The photo above is one of very few I have of my olive grove back home. I will take some decent shots this year. I miss that land and want to get to know it again. I wrote a short story about my olive trees a few days ago. I don’t think I’ll find a suitable publication for it, so here it is. Hope you like it.
An Opaque Life – A Short Story
Fouad Kassab, April 2011
My grandfather, Jiddi, planted two hundred olive trees in the land around his stone home in the small Lebanese village of Ain El Delb. The olive grove sits between two hills where it gathers the rainfall; in front of it stretches a large orchard, a shelter from the Mediterranean sea air. The grove’s position, its fertile soil and the attention Jiddi afforded it allowed the trees to grow and flourish more than any else in the region. “The trees”, Jiddi told my father “are a blessing from God”. He made sure that the fruit was picked with the greatest amount of care and banned anyone from shaking the trees or striking the hard to reach branches with bamboo sticks, as was and still is common. “Would you hit someone who fed you?” he’d rhetorically ask. The trees passed down to my father and Jiddi’s message passed down with them.
At five years of age, I was too young to help with any of the harvests by the time war reached our little village. We left our home and returned when I was 16. For their first season, the trees yielded little fruit, shocked by the effects of conflict and abandonment. My father had a good word with them, and they recognised his voice. They surely trusted him since, come the second season, they gave with such generosity that their branches bent down to touch the ground, heavied by abundance. Each year I would pick the olives delicately with my fingers, dropping them carefully below me on soft, woollen blankets. I climbed the trees with my brothers, stretching and reaching for the high branches, with not a bamboo stick in sight.

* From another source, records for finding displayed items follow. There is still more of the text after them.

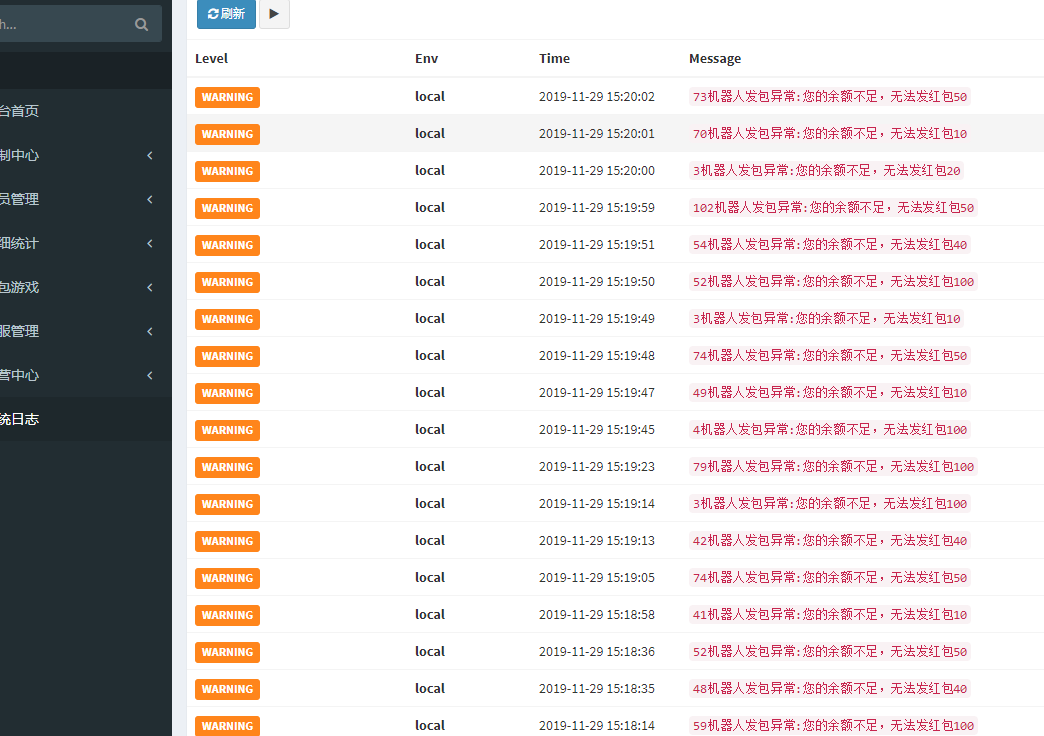
Task: Expand the 细统计 sidebar section
Action: 75,243
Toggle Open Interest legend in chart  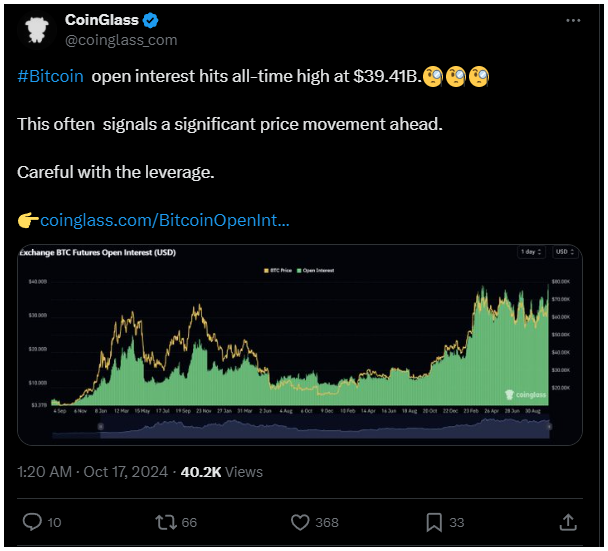coord(315,270)
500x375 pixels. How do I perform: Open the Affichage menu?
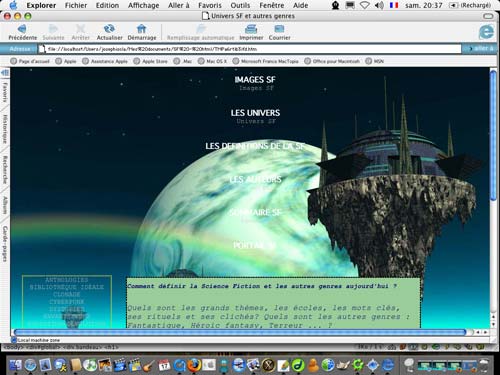point(143,5)
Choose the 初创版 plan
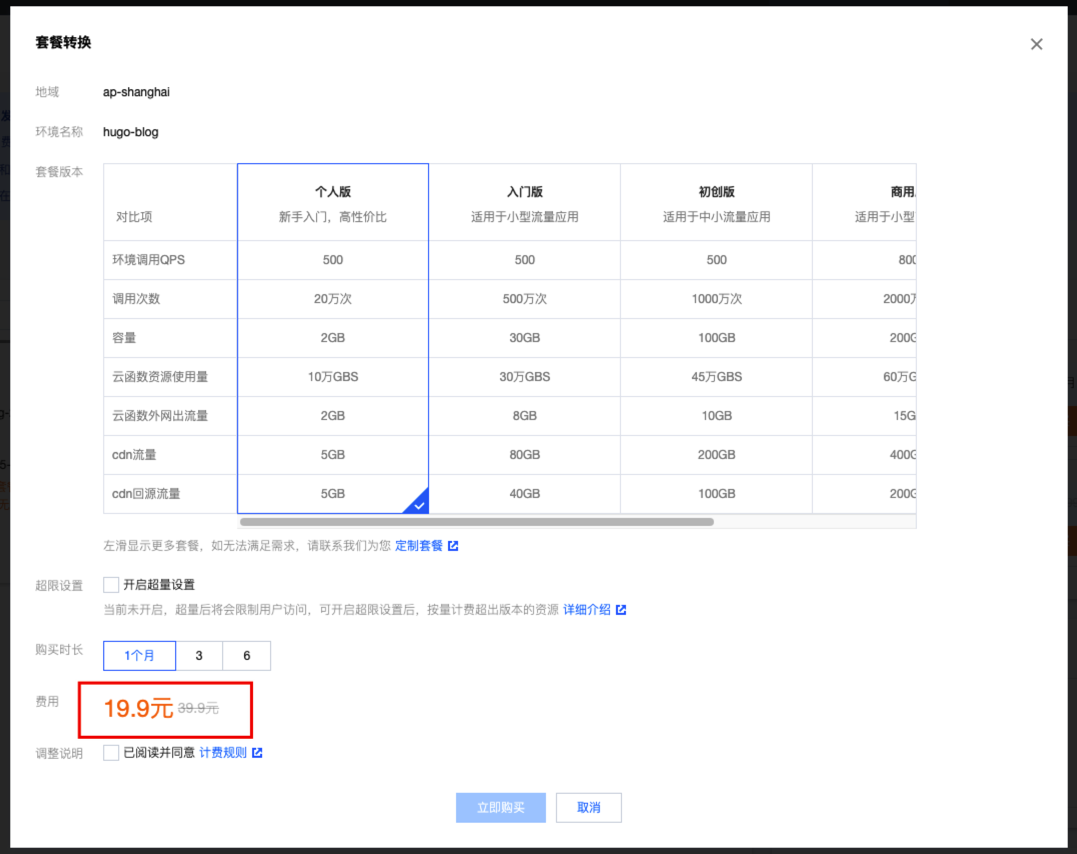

I was 20 the year before I left for Australia. I remember the first day of that year’s harvest clearly. It was hotter than usual, and much drier; the fruit were shiny and bursting with oil. I handpicked the best olives for my mother who preserved them in brine. My father took the rest to be pressed into oil, and eager as I was to taste the season’s offering, I accompanied him to the olive mill. The olives were crushed by a large millstone, then pressed and passed through a centrifuge out of which our oil gushed in brilliant golden green, opaque and unfiltered. Right beside the mouth of the precious oil spring sat an old woman baking paper-thin markouk bread on a seasoned saj, a searingly hot, convex metal grill. Perhaps it was the pleasure of being rewarded for a hard day’s work or maybe I was feeling especially sentimental knowing I’d be leaving soon, but that moment has never left me. Folding the crackling sheets of just-baked bread, dipping the crisp shards into the purest, most beautiful of olive oils and consuming them with my father in silent joy is, to this day, one of my happiest memories.
A few months later, I was in Sydney. I found myself a job as a tax accountant, and on one night I was out with some of my colleagues at a local pub. One of them asked me where I came from. I told him, and he exclaimed, “Oh? You don’t seem very Lebanese.”